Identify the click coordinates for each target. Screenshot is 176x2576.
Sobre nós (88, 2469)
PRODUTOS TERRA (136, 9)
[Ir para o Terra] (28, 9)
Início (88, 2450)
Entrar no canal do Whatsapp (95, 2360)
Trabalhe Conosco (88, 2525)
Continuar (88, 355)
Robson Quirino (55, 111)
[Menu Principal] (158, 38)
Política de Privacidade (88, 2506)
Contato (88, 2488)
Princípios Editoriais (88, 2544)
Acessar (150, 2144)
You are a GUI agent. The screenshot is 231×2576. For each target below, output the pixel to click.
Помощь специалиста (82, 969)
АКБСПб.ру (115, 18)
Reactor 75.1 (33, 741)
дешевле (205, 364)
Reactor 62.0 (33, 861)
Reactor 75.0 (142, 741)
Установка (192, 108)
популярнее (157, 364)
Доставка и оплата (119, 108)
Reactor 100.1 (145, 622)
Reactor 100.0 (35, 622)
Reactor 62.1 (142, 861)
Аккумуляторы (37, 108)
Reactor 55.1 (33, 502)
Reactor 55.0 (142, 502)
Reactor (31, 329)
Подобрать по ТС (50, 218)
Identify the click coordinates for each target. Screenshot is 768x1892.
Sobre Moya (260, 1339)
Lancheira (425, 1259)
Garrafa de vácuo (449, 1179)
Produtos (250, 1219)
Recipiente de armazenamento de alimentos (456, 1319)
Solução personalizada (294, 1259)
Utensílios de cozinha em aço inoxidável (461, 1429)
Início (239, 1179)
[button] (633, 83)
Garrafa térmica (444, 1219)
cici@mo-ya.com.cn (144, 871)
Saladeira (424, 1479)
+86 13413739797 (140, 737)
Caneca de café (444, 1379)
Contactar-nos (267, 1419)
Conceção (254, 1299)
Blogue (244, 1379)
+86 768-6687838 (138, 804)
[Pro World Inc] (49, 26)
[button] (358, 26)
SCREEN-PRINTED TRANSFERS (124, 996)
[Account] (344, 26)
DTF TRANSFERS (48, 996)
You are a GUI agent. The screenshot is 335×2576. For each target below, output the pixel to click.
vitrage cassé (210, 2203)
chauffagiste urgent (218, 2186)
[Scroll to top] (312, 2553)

• EXERCISE AIM: In the entries above, one line contains "Solução personalizada (294, 1259)" and another contains "DTF TRANSFERS (48, 996)". Reproduce exactly those two lines and the lines between them, nothing else.

• SOLUTION TO THIS TASK:
Solução personalizada (294, 1259)
Utensílios de cozinha em aço inoxidável (461, 1429)
Início (239, 1179)
[button] (633, 83)
Garrafa térmica (444, 1219)
cici@mo-ya.com.cn (144, 871)
Saladeira (424, 1479)
+86 13413739797 (140, 737)
Caneca de café (444, 1379)
Contactar-nos (267, 1419)
Conceção (254, 1299)
Blogue (244, 1379)
+86 768-6687838 (138, 804)
[Pro World Inc] (49, 26)
[button] (358, 26)
SCREEN-PRINTED TRANSFERS (124, 996)
[Account] (344, 26)
DTF TRANSFERS (48, 996)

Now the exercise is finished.